Moody’s expects private institutions to outperform their public sector counterparts. But about 15% of universities will be forced to cut costs in response to stagnant or weak revenue growth next year. The ratings agency believes that support from tuition and related fees, research funding, and state appropriations will remain weak. Further, net tuition will be depressed over affordability concerns and slow enrollment growth.

While private universities will have revenue growth of about 3% – 3.5%, these numbers will be considerably less robust in small- and mid-sized colleges and universities. This is especially dangerous since so many of them serve low- and moderate-income students. They draw from the same regions in which the students and their families live.

Moody’s notes that the recruitment demographics are horrible and that higher education is subject additionally to changes in its relationship with the federal government.

Moody’s speculates that federal tax reforms, the levels of research support, and changes to the Pell Grant and subsidized federal loans in the future could profoundly impact affordability and access.

HIGHER EDUCATION FLEXIBILITY IS LIMITED IN FACE OF FISCAL CHALLENGES

Standard & Poor’s makes a similar finding. Presented as grim, the S&P outlook finds that higher education’s flexibility “in programming, financial operations, enrollment, resources or student draw” is limited. Like Moody’s, S&P cited the recent federal tax on colleges with large endowments, together with growing consumer skepticism and demands for lower sticker prices and more effective services.

Significantly, Standard and Poor’s also warned of lasting damage to college and university reputations in the current political climate.

S&P offered some encouragement, however, finding that higher education institutions could improve their standing if they established new partnerships, peeled back their reputation for cultural inertia, and increased their efforts to recruit non-traditional students.

Writing on these subjects for EducationDive, Jeremy House summarized that “all parties seem to agree that a myriad of issues haunt higher education.” He noted that the American Association of State Colleges and Universities (AASCU) “called 2018 one of the most uncertain years for higher education.”

FUTURE OF US HIGHER EDUCATION DEPENDS ON ABILITY TO INNOVATE

Mr.
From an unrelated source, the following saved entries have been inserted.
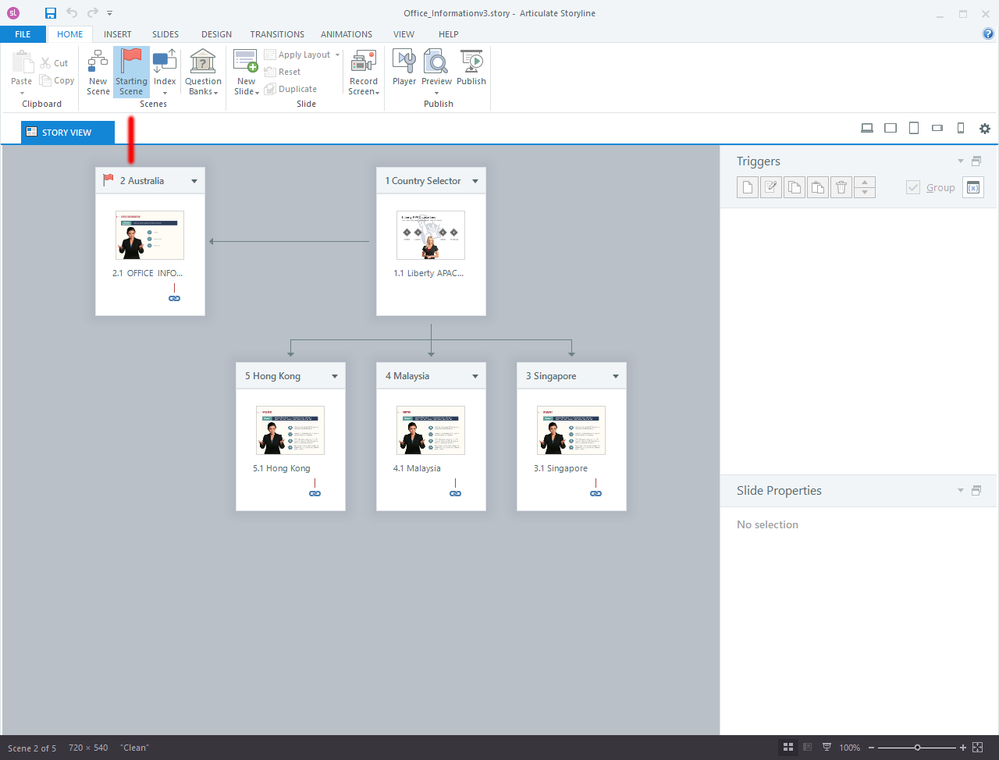Select the 5.1 Hong Kong slide thumbnail
This screenshot has height=760, width=999.
[290, 430]
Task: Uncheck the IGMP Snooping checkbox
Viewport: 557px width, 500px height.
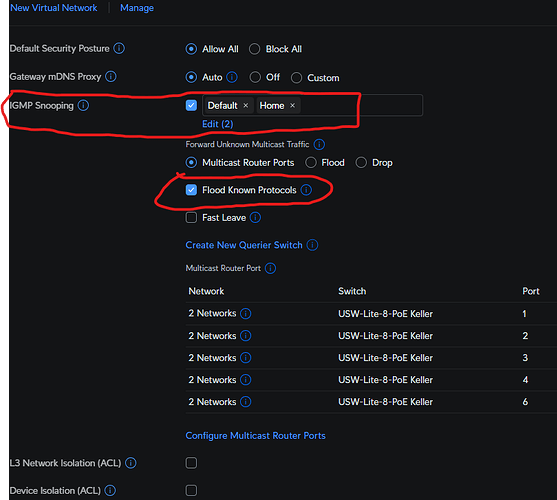Action: tap(191, 105)
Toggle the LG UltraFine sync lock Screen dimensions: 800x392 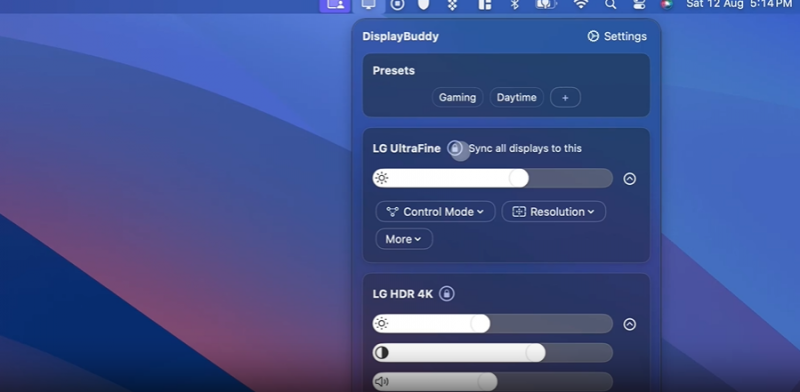click(x=455, y=149)
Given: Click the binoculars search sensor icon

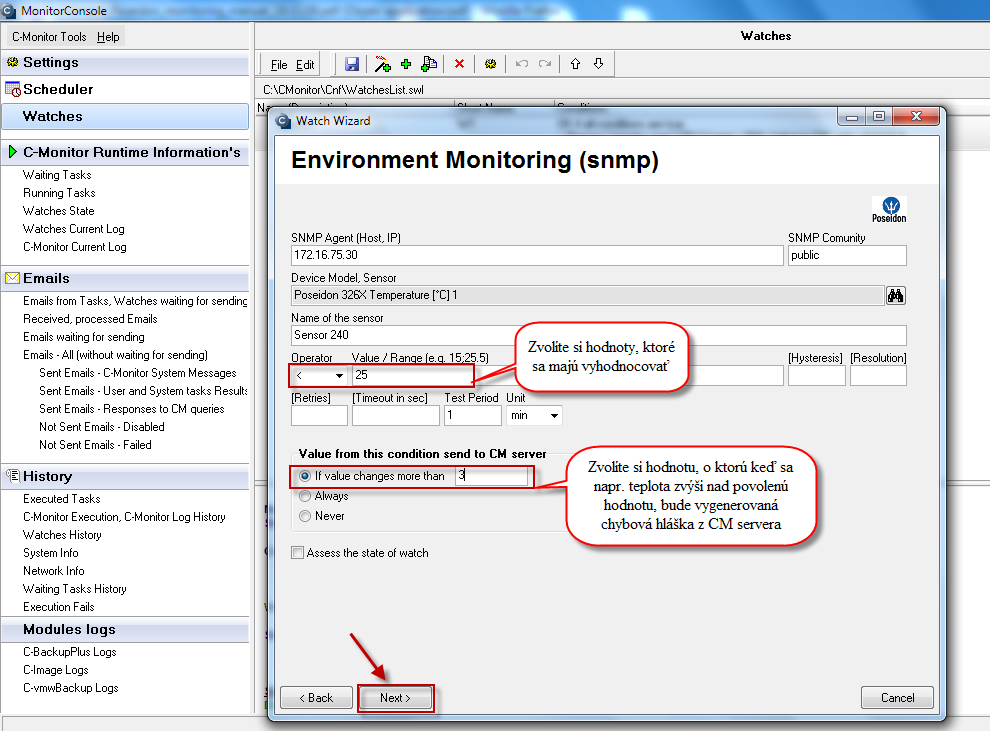Looking at the screenshot, I should click(895, 295).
House reported that the common agenda driving the future of higher education in the S&P and AASCU positions is a call for innovation. He further suggested that colleges could grow their student body by serving more post-traditional students, enhancing strengths and partnerships, embracing data analytics, technology, and online learning.

For those of us who work at imagining ways to strengthen American higher education, these are good and necessary tactics. But by themselves they are insufficient, roughly equivalent to the proverbial Dutch boy plugging the holes in the dike. Further, it’s not so much that the dam threatens to break but more that consumers will find new, alternative ways to find and use the water effectively.
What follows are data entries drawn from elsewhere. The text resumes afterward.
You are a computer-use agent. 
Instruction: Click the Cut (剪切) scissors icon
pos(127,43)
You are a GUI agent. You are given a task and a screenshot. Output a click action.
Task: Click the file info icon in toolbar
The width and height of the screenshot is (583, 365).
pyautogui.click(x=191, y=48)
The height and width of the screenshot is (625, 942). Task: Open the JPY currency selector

The success of American higher education will depend heavily on innovation. That’s why the warnings from Moody’s and Standard & Poor have special urgency.

Those institutions that are the most adept and nimble will likely craft the best path to sustainability. It starts with these colleges and universities developing a clear value proposition and sense of self. That’s quite different from remembering their history, although working their history and traditions into their value proposition is unmistakably necessary.
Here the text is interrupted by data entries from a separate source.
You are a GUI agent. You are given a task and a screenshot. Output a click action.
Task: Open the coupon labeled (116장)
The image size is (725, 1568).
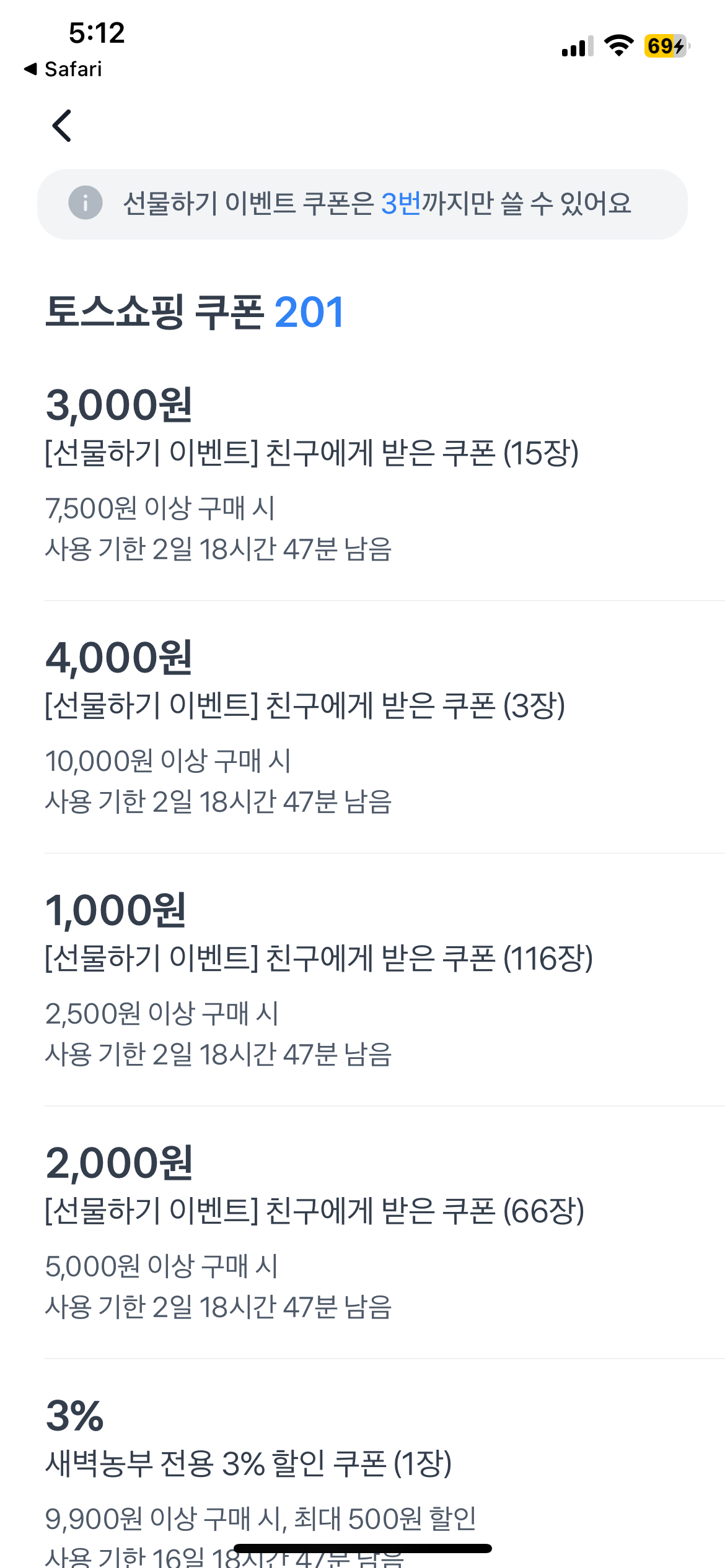point(319,959)
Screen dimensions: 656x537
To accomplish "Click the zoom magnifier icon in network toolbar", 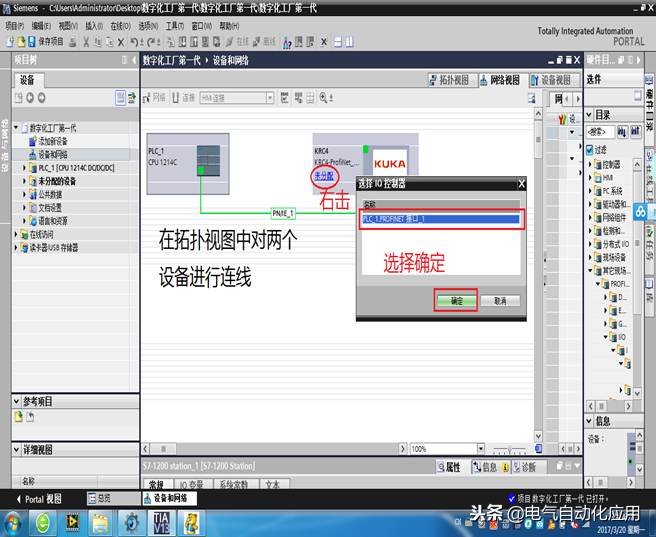I will coord(323,98).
FUTURE STRATEGY MUST COMBINE PRINCIPLE AND PRACTICALITY

What’s most needed is a sharper strategy that combines principle and practicality. American higher education must anchor a seamless pathway to a lifelong education that prepares Americans for rapid change in a global economy. It must bridge the chasm between formal education and employment by preparing its graduates with a worldview that is able to imagine their contributions to society.

But strategy alone is insufficient.

The plain hard fact is that higher education operates on a mid-20th century business model that is unable to anticipate 21st century changes. Many colleges and universities run like the “Mom and Pop” corner variety stores that ultimately failed because they could not compete and adapt as the world changed. For them, it was more about a failure in process and delivery than in the quality of the product.

Indeed, the biggest obstacle facing American higher education is the cultural inertia that permeates many campuses to reinforce an antiquated, incremental business model.

Can the business side of higher education keep up with the educational innovation that now energizes its research and teaching?